She shoots up and towards the door, opening it in the same violent manner as those few minutes ago. She steps outside onto the little platform.
Kathleen rushes to join her. Eliza watches with amusement as her sister’s puzzled look disappears, giving way to a mixture of disbelief and excitement.
The rain is gone.
After all those years the silence feels strange, almost unnatural like they just stepped into a dream. Eliza stands there, taking lungfuls of air–how much easier it is now to breathe!
She smiles and closes her eyes. Tilts her head upward. Kathleen is saying something but Eliza isn’t listening, lost in the perfect, indescribable moment.

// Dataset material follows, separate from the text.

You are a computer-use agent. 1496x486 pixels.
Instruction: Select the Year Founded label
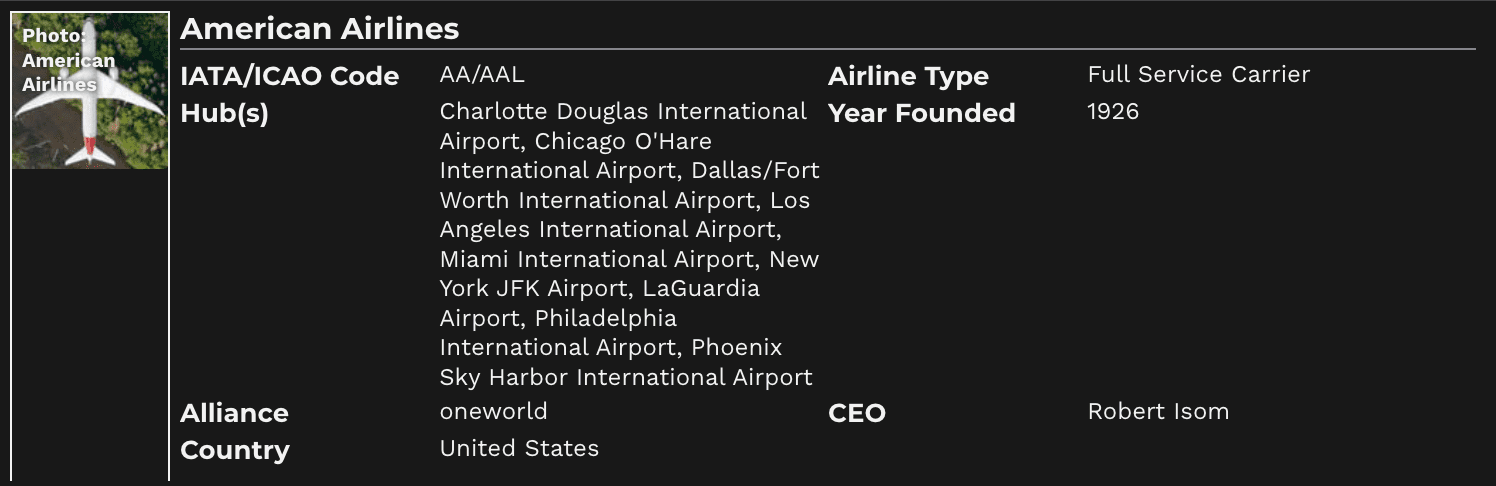pos(922,113)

She has no idea how long she stays like this before something surprisingly cold lands on her cheek.
She opens her eyes again and squints, taken aback by the sight of what she’s never seen before in her life, what she only knows from the stories others told her and the books she read, what–up until this point–was as abstract to her as the word that describes it.
Snow.
—
Martin is a Czech emerging author currently living in Malta and working as a University librarian. His flash fiction and short stories appeared in Ikarie, a former Czech SF magazine, Theme of Absence, Aphelion, AntipodeanSF, 365tomorrows, 101 words and in a bunch of Czech anthologies. You can find him at https://martinlochmanauthor.wordpress.com/.
David Henson
Ha! I didn’t see that coming. Good world-building and character development. ‘S no fun being stranded on a planet like that!
Martin Lochman
Thank you!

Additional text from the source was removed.